This is the first in a series of briefings that will offer tips for managing legal and governance issues charities may face in these difficult times.

  • Many charities are likely to experience significant challenges to their operations as a result of Covid-19 – whether in the form of long-term staff absence, increased demand for services, needing to close or reduce the scope of services, breakdowns in supply chains or for completely unforeseen reasons. In some cases, these may be sufficiently serious for the charity trustees to consider whether they should make a serious incident report to the Charity Commission. 

    The Commission’s current advice is that “charities should continue to report serious incidents using the current guidelines and their own judgement and we will advise if and when this situation changes”. Trustees would therefore be advised to apply the usual tests in determining whether the threshold for making a serious incident report has been met, though noting where Covid-19 has been a contributing factor – particularly where it has had a significant impact on financial modelling and/or created a situation that the trustees could not reasonably have foreseen.

    Whether or not to make a report of a serious incident should be kept under review as the situation develops. For some charities, especially those which do not encounter potential serious incidents fairly routinely, this may be their first encounter with the reporting regime. These charities are advised to consider carefully whether the incident in question meets the materiality thresholds outlined in the Commission’s guidance. If a decision is made not to report, the reasons for this should be carefully recorded.

    Our recent briefing offers tips on developments with RSIs here.

  • Many charities are also registered with other regulators (such as the Care Quality Commission, the Office for Students, Ofsted and the Department for Education to name a few) and it is worth evaluating what other obligations there may be that require a report or update to be made to a relevant regulator. 

  • While the economic implications remain difficult to gauge at present, it is already clear that parts of our economy will be very severely affected in months to come. 

    The law does not require boards to be perfect or to have access to perfect information; what it does expect is for a board to act reasonably and take reasonable steps before acting. In testing times charities must keep their own operations under careful review. Where a charity’s situation is acute, trustees should keep under active consideration whether relevant solvency tests continue to be satisfied, or whether they should stop trading in order to avoid any risk of wrongful trading.

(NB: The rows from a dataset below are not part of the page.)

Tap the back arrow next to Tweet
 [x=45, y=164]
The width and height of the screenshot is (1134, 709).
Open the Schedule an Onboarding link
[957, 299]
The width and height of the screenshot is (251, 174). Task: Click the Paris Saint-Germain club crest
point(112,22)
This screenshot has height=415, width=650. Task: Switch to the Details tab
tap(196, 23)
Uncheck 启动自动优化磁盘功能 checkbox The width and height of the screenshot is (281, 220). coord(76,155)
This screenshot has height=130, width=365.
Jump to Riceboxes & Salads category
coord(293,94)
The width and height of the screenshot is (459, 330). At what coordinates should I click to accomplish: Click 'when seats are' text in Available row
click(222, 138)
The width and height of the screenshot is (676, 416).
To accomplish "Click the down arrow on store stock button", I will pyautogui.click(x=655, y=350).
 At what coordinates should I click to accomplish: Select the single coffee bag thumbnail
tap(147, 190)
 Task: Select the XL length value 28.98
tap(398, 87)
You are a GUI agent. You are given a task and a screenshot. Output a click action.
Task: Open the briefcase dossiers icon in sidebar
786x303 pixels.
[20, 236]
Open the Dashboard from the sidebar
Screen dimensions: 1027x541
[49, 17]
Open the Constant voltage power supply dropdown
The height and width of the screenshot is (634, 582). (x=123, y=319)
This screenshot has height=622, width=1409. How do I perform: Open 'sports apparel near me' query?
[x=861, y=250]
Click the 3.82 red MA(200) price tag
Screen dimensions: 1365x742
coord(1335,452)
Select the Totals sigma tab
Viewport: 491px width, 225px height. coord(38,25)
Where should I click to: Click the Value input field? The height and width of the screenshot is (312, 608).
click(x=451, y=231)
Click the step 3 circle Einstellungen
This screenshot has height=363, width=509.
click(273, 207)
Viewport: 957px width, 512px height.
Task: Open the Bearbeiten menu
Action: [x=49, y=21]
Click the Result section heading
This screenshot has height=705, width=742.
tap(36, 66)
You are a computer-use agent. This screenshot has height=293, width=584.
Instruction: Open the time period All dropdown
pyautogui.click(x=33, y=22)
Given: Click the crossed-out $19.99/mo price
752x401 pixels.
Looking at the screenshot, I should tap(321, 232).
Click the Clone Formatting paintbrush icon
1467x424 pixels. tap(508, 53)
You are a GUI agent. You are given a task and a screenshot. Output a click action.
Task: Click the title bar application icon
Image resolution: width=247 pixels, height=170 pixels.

    Below are five steps a board can take to put itself in a much better position:

    • Constantly monitor whether you are able to conclude that the charity has a reasonable prospect of avoiding insolvency
    • Take appropriate professional advice and follow it
    • Ensure access to reliable financial information and constantly update and monitor that information
    • Put the interests of creditors first
    • Meet regularly and minute your deliberations.

    This Farrer & Co briefing expands on these points and details some other practical steps. (Note that references to considering the interests of shareholders should, in a charity context, be read as considering how best to further the charity’s purposes.)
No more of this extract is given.